Why does coffee make heart beat faster?
More than 400 billion cups of coffee are consumed in the world each year, making coffee one of the world's most popular substances. Researchers, however, have different takes on coffee, including its impact on cardiovascular health.
Coffee contains caffeine, a brain stimulant considered legal in all countries. Caffeine stimulates the central nervous system, making the brain alert and active. Some coffee drinkers, however, observe that coffee causes palpitation, where heart beats faster than usual.
Recent studies, particularly those sponsored by beverage companies, try to ignore the impact of coffee on heart palpitations. In fact, they suggest the opposite—that coffee is good for cardiovascular health.
While there are no conclusive evidence linking coffee to heart problems, there is a direct link between drinking coffee to heart palpitations to some people, which cannot be denied or explained by science.
Caffeine, like any drug or agent, could be helpful to some, but not to everyone. It has side effects on some people, like palpitations, dizziness or even loss of consciousness.
Coffee is particularly great in keeping people awake. Some artists, writers and athletes swear that coffee help them become better in their profession.
A study conducted by Brazilian researchers and published in the Journal of the American Heart Association suggests that coffee may even protect the heart. Brazil is the world's largest coffee producer, followed by Vietnam and Colombia.
The study by researchers from the University of São Paulo in Brazil found that drinking at least three cups of coffee every day may lower the risk of atherosclerosis—a condition caused by an accumulation of plaque in the arteries.

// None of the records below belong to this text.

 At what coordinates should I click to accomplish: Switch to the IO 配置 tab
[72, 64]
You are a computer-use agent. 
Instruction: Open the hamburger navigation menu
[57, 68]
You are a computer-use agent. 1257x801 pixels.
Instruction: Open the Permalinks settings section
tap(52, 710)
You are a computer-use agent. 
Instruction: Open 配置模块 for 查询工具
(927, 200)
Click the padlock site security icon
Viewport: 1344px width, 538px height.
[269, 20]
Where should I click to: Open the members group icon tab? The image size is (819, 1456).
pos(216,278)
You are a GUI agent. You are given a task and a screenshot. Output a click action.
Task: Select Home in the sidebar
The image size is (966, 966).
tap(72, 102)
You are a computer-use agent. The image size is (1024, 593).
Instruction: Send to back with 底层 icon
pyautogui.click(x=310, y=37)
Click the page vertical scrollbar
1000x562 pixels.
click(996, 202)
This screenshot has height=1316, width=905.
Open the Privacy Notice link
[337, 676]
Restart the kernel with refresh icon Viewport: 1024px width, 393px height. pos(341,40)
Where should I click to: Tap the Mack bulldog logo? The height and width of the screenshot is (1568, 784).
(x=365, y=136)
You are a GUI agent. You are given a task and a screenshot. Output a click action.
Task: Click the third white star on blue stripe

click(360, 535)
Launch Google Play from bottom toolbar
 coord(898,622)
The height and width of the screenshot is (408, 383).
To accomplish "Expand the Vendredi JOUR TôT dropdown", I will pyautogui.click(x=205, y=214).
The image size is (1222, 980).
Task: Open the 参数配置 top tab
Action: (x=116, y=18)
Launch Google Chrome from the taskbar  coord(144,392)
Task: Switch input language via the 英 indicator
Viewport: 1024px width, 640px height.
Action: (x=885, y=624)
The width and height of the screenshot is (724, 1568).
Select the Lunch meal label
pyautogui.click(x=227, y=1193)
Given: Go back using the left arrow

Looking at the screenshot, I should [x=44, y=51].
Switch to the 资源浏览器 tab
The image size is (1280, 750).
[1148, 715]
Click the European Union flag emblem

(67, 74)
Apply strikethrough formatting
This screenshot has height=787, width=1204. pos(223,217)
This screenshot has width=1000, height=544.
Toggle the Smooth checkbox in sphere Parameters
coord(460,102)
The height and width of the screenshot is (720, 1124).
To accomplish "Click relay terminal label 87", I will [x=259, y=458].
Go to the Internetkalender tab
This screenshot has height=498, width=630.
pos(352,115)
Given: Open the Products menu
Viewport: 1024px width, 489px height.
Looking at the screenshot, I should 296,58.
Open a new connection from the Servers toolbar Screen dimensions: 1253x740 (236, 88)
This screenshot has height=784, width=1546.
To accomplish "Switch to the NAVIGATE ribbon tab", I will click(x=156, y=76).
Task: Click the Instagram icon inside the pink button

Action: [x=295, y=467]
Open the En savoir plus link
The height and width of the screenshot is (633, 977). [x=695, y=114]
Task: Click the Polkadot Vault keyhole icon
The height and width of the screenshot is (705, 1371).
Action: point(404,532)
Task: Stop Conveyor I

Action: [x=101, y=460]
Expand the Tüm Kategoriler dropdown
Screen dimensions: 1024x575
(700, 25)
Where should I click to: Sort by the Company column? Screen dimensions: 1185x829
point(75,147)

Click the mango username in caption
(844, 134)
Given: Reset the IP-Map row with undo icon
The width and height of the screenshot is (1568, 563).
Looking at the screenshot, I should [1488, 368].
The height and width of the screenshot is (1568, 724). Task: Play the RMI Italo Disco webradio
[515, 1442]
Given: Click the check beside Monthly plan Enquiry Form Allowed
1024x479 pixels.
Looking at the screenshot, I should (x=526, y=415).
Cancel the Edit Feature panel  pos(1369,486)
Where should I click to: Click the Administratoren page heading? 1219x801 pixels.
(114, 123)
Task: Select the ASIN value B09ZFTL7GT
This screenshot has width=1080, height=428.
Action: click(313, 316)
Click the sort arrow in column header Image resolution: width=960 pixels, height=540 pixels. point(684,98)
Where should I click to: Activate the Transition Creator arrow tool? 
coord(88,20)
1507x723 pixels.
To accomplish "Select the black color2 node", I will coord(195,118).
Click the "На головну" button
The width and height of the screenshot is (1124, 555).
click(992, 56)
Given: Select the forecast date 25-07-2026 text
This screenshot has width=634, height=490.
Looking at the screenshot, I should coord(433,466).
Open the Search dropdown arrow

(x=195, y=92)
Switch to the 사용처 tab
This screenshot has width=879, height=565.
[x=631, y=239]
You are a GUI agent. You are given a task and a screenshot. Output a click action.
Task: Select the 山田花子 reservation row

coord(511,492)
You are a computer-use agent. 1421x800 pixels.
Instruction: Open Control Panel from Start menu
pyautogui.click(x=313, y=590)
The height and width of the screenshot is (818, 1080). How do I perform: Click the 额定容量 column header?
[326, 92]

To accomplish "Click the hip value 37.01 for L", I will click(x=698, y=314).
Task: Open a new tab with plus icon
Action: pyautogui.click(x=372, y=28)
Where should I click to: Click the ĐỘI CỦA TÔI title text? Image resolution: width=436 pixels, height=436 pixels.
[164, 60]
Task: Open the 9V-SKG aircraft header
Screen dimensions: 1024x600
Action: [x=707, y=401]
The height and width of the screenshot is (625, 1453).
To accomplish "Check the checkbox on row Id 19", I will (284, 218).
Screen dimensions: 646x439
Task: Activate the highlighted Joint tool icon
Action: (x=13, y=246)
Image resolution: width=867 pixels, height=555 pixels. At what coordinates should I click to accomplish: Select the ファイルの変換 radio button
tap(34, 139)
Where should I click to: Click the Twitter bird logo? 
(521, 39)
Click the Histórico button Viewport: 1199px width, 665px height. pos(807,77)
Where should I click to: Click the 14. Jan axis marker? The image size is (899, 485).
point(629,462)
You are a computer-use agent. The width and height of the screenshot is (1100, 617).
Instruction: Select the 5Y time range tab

Plaque comprises a number of substances found in the blood, including calcium.
The Brazilian scientists took dietary information and Coronary Artery Calcium (CAC) readings from over 4,400 study participants and found that those who drank larger amounts of coffee had a lower CAC reading, which meant they had less calcium deposits in their arteries.
“In our research, we found that habitual consumption of more than three cups a day of coffee decreased odds of coronary calcification,” one of the researchers was quoted as saying.
Meanwhile, researcher at the Baker Heart and Diabetes Institute in Melbourne, Australia also believe that caffeine could help protect against deadly heart problems.
Another 2016 study also found that regular caffeine consumption was not causing dangerous palpitation. The 12-month study led by Dr. Gregory Marcus of the University of California San Francisco included nearly 1,400 healthy people whose coffee, tea and chocolate consumption was assessed. They also wore a portable device that monitored their heart rhythm for 24 hours.
About 61 percent of the participants consumed more than one of the caffeinated products a day. Those who consumed higher amounts of the products didn't have extra heartbeats, the results showed.
In 2010, a Kaiser Permanente study of 130,054 adults in California tested the effects of coffee drinking and found that those who drank coffee four times or more per day were 18 percent less likely to experience an irregular heartbeat than those who did not drink coffee at all.
A 2013 study published in the Journal of the American College of Cardiology concluded that caffeine, in moderate daily doses of ∼300 mg, or ∼3 cups of coffee, appears to be safe and harmless for healthy adults. “Conversely, ingesting 10 times that amount of caffeine in a short period could be lethal. Moderation, tending toward 2 or 3 to as much as 4 cups a day if tolerated, seems a reasonable suggestion,” it said.
Despite the results of these studies, some coffee drinkers develop symptoms such as extra heart beats or palpitations, nervousness and insomnia immediately after consuming coffee.
Scientists agree that the health risks of heavy caffeine consumption requires additional research.
While coffee causes palpitation among some people, it is observed that green tea, which also contains caffeine, does not cause the same symptom as much. However, this is not true to everybody and is not supported by conclusive evidence.
Coffee or tea drinkers should excercise personal caution and judgment to determine the impact of any agent or substance they consume on their health and not fully rely on results of studies which could be sponsored by a company, a business or an industry.